L’Italia, soprattutto quella che amiamo definire minore, quella cioè dei piccoli comuni, vanta un patrimonio culturale ineguagliabile, eppure spesso ci si trova a gestirlo con una visione miope, incapace di restituire ai luoghi la loro piena dignità. Il caso ultimo di Villa delle Ginestre, storica dimora di Giacomo Leopardi a Torre del Greco, è un esempio lampante di questa tendenza. La decisione di ospitare al suo interno un museo dedicato ai trenini e ai giocattoli ha suscitato non poche perplessità e soprattutto l’indignazione di chi considera giustamente questa dimora un simbolo della riflessione leopardiana sulla condizione umana e sul rapporto tra arte e natura.

Villa delle Ginestre – va da sé – è molto più di una semplice residenza storica: è uno spazio che ha ospitato un momento alto della produzione poetica di Leopardi, che proprio lì ha dato vita ad una delle sue riflessioni più intense sulla fragilità umana e sulla necessaria umiltà che occorre si conservi dinanzi all’immensità dell’universo. Destinare un luogo tanto significativo a contenere una collezione di giocattoli significa svuotarlo di valore, riducendolo a sede espositiva qualsiasi, senza un chiaro legame con la sua storia e il suo significato.

Siffatto episodio s’inserisce in una problematica più ampia che riguarda la gestione del patrimonio culturale in Italia. Troppo frequentemente infatti il patrimonio culturale viene da noi trattato con superficialità, senza un piano che ne esalti la funzione originaria. Le istituzioni, anziché investire in progetti di respiro, preferiscono soluzioni di facile richiamo, ignorando il potenziale dei beni ricevuti in eredità, di cui hanno la fortunata gestione.
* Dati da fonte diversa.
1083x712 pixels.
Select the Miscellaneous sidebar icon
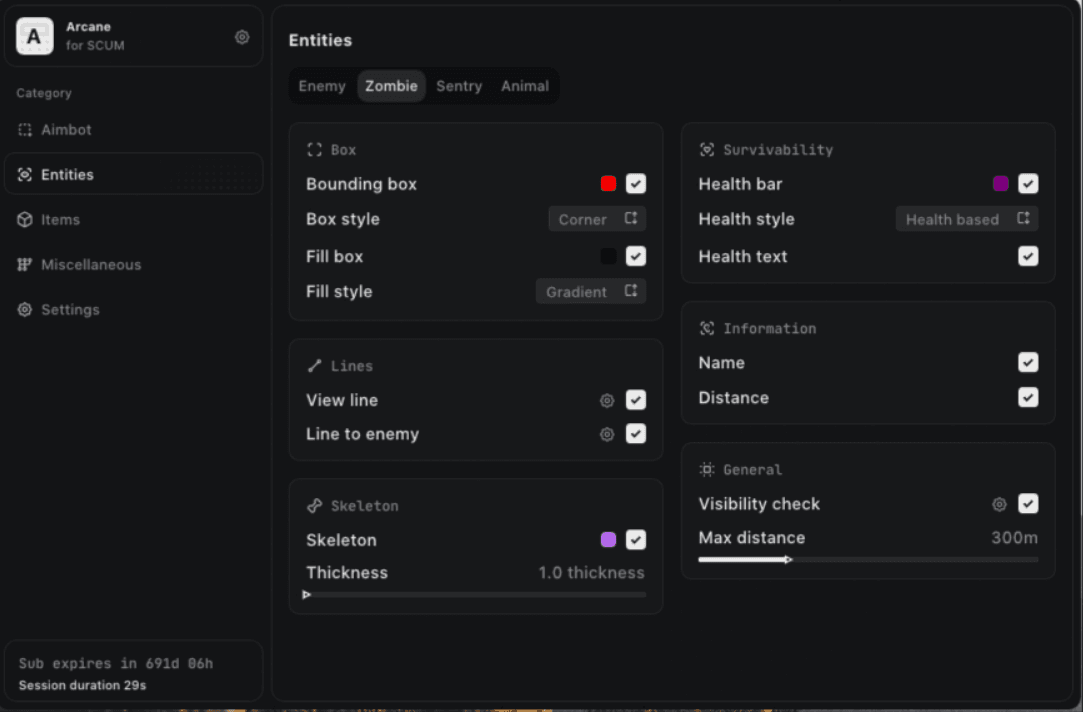(25, 265)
Si assiste così a una progressiva banalizzazione della cultura ridotta a mero intrattenimento, senza alcuna connessione con dimensioni critiche e formative. Tale atteggiamento si manifesta non solo nelle scelte di gestione dei luoghi storici, ma pure nella propensione a ridurre figure fondamentali a semplici icone depurate della loro complessità e profondità di pensiero.

Si torna a sottolineare che la vicenda di Villa delle Ginestre è soltanto un tassello di una questione generale che riguarda il modo in cui tendiamo a rapportarci al patrimonio culturale, ridotto a spazio pressoché neutro, buono per qualsiasi tipo di iniziativa, privo quindi di una forte identità.

Invocare un cambiamento di prospettiva mi sembra doveroso, mi sembra anzi il minimo che si possa e debba pretendere. Le istituzioni devono imparare a riflettere sui propri limiti, spesso dettati dalla logica dell’immediato ritorno economico, educandosi finalmente a strategie degne, capaci di rendere i luoghi storici centri di cultura vivi e dinamici. Il che significa investire in progetti coerenti con la storia e il significato di ciascun sito, coinvolgendo esperti, studiosi e comunità locali nella definizione di percorsi condivisi.

Il caso di Villa delle Ginestre, allora, rappresenta per tutti una sfida cruciale nella gestione del patrimonio culturale; una gestione che non può prescindere dal seguente obiettivo: restituire ad ogni luogo la sua voce, la sua identità nonché la capacità di parlare alle generazioni presenti e future.

P.S. Credo che chiunque, leggendo queste osservazioni, avrà la possibilità di farle sue in relazione a tanti beni fondamentali che caratterizzano il proprio contesto di vita o di lavoro. Ammetto, per onestà intellettuale, che scrivendo di Villa delle Ginestre ho pensato al Castello di Gesualdo, cui auguro miglior fortuna.